Eclipse: to decline into obscurity





There is an eclipse of the moon this morning on my birthday. And just as the earth is casting a shadow across the moon, so it is across my life. Even though the light gets fainter, and the glow of my countenance gets dimmer, I'm still smiling.

Monday, August 27, 2007

on turning fifty

As a bear innately knows when to wake from hibernation, so my memories of the past 50 years have awakened from slumber. I haven’t been dwelling on the fact that I’m turning fifty. The memories just seem to be connected to an inner clock. As the chimes ring in the half-century mark, the memories yawn and stretch and come out of hiding.

The scenes intrude on my day to day life with voodoo-like jabs. Some scenes make me smile or even laugh out loud, and then suddenly one will make me cringe with embarrassment as another makes me sob with grief, and still another stirs the ache of regret. Some memories make me look back with wistful longing. I have no control of this bombardment. There seems to be no end to the flashbacks.

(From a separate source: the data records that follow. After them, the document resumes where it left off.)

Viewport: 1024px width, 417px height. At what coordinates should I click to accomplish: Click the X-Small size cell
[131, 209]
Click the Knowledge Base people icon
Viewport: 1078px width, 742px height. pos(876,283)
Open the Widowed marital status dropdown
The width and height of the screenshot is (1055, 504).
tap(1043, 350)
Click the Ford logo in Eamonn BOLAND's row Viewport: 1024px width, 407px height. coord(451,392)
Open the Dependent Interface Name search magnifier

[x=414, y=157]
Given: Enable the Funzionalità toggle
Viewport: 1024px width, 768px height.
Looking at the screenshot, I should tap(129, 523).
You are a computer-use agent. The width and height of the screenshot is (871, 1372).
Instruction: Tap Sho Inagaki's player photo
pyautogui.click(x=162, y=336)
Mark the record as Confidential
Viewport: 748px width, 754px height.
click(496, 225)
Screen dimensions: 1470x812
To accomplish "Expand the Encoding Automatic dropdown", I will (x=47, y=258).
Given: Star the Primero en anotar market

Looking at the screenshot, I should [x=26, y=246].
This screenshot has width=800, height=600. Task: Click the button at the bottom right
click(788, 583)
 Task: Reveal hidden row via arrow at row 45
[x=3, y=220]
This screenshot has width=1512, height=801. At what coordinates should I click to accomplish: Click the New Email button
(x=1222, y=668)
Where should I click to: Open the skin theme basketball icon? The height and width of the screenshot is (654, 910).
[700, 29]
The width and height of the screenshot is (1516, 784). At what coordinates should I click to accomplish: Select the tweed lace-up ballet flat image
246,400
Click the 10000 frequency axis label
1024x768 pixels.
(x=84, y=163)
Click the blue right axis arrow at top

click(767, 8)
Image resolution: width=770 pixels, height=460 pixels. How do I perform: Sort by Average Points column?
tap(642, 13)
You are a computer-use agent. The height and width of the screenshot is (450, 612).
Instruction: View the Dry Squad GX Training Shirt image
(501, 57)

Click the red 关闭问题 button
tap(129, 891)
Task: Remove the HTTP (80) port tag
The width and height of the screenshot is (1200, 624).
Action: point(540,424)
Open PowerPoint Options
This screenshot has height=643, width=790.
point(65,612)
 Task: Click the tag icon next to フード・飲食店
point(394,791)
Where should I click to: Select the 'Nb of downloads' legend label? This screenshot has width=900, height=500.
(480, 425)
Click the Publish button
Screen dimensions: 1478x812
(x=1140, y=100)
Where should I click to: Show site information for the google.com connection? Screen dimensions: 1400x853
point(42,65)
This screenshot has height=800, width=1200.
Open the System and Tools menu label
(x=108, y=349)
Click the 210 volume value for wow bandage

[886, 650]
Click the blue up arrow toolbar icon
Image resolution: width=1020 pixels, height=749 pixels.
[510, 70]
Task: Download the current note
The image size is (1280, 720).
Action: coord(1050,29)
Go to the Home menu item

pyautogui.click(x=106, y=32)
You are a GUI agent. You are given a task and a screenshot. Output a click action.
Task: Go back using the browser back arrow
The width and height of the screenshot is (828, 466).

I’m trying to benefit from this opportunity, if I must endure it. Will I make positive changes? Will I make the same mistakes twice? Can I forgive myself for the bad I’ve done and show humility for the good? Have other people forgiven me for my selfishness and foolishness? Do I have enough fortitude to really be a better person? Or am I too lazy? Will I accomplish things that I thought I would? Should I simply be resigned to the way things were and are? Will I die before I find out?

Surely I’ve been faithful over a few things. God, remember my frame that I am just dust

Thursday, August 23, 2007

My Husband Did it Again

My husband rescued another kitten. This one was found on our vacant lot in an old iris bed. Her crying could be heard over machinery and men's voices. My husband's ears are tuned in to hear meows so he searched her out and picked her up in his arms. The horrible thing is, the kitten had been thrown in a fire. Her hair was singed, her whiskers were curled and she had no eye brows. (Thank goodness there were no burns on her body). Now she is at our house and doing well. She is a calico. We named her Varie, as in Variegated.






Scratch and Dent

There is already a big scratch. On our new hardwood floors. In a very visible spot.

When we discovered the scratch on the floor I immediately remembered a scene out of a book (a true story, entitled “A Severe Mercy” by Sheldon VanAuken). A young couple were madly in love so they made a pact to let nothing come between them, including material possessions. To ensure that didn’t happen, they purposely put a dent in their new car so the shiny new automobile would not become an icon.

In response to that anecdote my husband said, “Well, we won’t be worshiping our new floors any time soon.”